Je m’efforce de ne pas serrer les lèvres, ni regarder ailleurs
ou froncer les sourcils – ces tics nerveux qui me
trahissent invariablement.
– Avec Miles et Haven, j’ajoute, même si je sais qu’il
est suspect de donner trop de détails, comme un clignotant
rouge pour dire « Attention, mensonge ! ». D’autant
que Sabine est avocate, l’une des meilleures de son cabinet,
ce qui explique son habileté à démasquer les mensonges.
Un don qu’elle réserve à sa sphère professionnelle. Dans
la vie privée, elle choisit plutôt de faire confiance.
Mais ce soir, elle ne croit pas un mot de ce que je dis.

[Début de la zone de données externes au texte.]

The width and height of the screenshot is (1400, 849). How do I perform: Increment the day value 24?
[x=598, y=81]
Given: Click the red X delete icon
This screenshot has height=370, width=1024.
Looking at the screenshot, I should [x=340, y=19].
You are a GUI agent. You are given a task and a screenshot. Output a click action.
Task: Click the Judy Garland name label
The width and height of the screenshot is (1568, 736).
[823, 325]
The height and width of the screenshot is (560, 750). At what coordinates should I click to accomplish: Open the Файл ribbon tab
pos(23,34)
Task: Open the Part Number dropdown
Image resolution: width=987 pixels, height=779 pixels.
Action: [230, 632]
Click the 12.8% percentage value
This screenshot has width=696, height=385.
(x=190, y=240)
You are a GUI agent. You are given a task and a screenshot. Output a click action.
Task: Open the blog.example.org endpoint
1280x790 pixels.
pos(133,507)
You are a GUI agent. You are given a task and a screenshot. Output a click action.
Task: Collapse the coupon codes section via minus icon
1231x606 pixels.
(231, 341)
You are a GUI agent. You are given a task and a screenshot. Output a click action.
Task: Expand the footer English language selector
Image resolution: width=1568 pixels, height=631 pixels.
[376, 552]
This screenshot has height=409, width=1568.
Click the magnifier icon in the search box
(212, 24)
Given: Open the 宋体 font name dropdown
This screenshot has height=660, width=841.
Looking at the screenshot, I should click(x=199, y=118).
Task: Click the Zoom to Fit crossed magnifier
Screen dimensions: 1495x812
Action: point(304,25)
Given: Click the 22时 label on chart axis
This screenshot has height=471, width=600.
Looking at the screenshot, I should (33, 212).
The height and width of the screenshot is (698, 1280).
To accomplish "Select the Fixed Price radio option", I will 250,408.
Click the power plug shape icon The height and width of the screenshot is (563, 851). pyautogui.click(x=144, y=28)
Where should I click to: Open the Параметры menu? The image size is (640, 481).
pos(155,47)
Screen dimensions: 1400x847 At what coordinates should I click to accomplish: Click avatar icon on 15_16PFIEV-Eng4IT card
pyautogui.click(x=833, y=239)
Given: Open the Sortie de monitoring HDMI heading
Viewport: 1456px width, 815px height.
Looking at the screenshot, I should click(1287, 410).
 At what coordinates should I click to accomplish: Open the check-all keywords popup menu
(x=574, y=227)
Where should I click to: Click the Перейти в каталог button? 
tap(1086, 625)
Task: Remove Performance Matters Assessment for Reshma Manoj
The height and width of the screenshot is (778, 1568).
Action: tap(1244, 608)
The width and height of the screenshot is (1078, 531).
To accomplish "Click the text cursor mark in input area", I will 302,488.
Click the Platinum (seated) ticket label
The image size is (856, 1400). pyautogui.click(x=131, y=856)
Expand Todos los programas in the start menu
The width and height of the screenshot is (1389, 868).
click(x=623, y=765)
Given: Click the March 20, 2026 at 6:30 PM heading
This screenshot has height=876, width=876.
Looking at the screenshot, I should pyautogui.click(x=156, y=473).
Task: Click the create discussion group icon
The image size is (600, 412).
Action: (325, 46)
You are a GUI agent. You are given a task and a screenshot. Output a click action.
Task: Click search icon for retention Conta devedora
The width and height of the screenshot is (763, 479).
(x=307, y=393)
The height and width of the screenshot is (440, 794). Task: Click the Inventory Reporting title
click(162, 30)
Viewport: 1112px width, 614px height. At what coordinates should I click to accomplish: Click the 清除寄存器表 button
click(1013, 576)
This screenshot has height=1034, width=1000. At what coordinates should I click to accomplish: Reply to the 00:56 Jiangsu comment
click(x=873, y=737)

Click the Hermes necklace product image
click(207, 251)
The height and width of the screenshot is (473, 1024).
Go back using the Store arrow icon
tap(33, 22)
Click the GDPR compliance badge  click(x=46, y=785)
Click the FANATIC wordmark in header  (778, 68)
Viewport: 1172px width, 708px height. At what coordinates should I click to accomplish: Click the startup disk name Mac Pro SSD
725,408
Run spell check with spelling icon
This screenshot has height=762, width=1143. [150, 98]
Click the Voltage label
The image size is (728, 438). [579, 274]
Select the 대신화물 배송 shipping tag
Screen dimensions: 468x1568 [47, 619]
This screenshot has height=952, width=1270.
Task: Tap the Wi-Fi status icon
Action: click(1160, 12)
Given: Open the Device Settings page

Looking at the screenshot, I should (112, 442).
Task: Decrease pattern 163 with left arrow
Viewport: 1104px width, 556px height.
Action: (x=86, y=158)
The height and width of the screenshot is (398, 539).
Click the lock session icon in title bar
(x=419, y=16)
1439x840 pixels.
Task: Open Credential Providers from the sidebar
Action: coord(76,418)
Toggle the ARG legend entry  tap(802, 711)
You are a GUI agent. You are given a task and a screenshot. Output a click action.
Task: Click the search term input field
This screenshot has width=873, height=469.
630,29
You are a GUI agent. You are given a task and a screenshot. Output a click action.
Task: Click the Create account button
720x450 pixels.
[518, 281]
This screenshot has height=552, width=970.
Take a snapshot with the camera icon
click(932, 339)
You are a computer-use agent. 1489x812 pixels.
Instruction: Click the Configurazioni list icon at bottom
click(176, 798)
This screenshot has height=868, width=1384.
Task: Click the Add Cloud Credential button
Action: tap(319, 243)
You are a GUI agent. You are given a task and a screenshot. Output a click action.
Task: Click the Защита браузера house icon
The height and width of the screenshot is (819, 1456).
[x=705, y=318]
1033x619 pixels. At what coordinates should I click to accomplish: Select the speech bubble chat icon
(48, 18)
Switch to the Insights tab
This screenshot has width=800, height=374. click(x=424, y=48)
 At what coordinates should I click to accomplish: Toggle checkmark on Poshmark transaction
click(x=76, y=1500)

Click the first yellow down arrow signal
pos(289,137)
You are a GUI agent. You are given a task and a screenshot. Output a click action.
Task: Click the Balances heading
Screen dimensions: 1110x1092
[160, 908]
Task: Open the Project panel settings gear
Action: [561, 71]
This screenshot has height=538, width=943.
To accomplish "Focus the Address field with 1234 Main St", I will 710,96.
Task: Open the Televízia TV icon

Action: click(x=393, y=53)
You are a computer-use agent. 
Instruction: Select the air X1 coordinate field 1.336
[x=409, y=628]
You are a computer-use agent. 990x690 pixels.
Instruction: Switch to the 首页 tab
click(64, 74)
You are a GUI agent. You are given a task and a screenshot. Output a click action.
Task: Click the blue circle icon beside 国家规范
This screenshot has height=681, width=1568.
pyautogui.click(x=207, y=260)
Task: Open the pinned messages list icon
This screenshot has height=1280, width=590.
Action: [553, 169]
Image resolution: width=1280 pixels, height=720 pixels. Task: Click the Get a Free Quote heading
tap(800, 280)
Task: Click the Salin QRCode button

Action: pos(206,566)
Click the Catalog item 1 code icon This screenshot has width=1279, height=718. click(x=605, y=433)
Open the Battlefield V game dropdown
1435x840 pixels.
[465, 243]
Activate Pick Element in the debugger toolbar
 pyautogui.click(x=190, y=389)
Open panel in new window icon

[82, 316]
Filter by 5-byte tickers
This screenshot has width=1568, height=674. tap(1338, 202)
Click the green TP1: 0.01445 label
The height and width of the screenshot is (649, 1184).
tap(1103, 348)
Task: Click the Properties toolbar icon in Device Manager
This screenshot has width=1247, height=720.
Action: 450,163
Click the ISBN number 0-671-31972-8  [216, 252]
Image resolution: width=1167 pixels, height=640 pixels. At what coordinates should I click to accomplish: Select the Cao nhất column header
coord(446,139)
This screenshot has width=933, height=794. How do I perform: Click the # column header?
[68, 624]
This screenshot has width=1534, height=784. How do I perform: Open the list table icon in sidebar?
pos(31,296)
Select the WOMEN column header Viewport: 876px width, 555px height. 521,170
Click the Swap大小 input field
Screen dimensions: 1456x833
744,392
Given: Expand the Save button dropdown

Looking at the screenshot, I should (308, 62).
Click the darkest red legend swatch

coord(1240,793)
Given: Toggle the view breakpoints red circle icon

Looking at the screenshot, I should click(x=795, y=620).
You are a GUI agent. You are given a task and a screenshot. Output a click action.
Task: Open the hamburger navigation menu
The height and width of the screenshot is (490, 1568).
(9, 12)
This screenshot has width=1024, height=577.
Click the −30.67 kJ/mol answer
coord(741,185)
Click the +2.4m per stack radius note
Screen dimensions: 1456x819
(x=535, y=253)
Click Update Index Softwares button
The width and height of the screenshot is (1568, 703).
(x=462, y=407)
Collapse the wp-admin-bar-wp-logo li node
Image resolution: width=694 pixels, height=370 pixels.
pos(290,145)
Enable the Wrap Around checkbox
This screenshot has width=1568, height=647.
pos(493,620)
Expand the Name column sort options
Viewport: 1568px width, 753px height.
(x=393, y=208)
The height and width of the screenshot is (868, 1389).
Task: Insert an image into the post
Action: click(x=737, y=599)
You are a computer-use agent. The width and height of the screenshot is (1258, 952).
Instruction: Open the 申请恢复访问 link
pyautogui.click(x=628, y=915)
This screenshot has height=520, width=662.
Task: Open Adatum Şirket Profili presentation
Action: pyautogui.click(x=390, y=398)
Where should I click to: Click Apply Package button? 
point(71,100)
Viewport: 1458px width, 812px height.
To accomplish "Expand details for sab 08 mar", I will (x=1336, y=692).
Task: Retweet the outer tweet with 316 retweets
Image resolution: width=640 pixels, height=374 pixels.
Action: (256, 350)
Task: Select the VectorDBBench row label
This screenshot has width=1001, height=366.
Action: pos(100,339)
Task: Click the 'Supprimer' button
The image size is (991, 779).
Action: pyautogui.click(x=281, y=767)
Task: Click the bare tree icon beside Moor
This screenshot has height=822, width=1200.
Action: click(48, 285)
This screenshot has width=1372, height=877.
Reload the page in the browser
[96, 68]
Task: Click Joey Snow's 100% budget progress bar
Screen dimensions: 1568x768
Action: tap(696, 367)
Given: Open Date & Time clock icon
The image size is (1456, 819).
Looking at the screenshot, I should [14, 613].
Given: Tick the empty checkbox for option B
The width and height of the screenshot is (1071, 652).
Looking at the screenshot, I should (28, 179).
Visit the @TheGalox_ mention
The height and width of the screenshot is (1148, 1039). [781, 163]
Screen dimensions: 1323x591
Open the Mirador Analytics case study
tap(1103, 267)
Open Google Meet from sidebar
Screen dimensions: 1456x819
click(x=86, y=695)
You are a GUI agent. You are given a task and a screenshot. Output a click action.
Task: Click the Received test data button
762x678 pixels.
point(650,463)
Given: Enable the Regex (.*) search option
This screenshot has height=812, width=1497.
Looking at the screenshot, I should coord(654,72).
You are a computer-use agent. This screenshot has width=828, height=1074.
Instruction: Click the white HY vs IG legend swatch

– Je m’inquiète pour toi, tu sais.
Je fais pivoter ma chaise et prends l’air le plus innocent
du monde.
– Mais je vais bien, vraiment ! J’ai de bonnes notes, des
amis formidables, et avec Damen, c’est...
Je m’interromps. Je ne lui ai encore jamais parlé de
notre relation. Je ne l’ai d’ailleurs même pas vraiment
définie. En fait, c’est un sujet presque tabou. Mais maintenant
que j’ai commencé, je ne sais pas comment m’en
dépêtrer.
Le qualifier de « petit ami » me paraît en effet tellement
trivial au regard de notre passé, notre présent et notre
avenir ! Notre histoire commune représente tellement
plus ! En même temps, je ne vais pas crier sur les toits que
nous sommes des âmes soeurs pour l’éternité. Cela ferait
désordre. En réalité, je ne tiens pas à clarifier notre relation,
car je ne sais toujours pas qu’en penser. Et puis,
comment l’expliquer ? Voilà des siècles que nous nous
aimons, mais nous ne sommes toujours pas passés à l’acte !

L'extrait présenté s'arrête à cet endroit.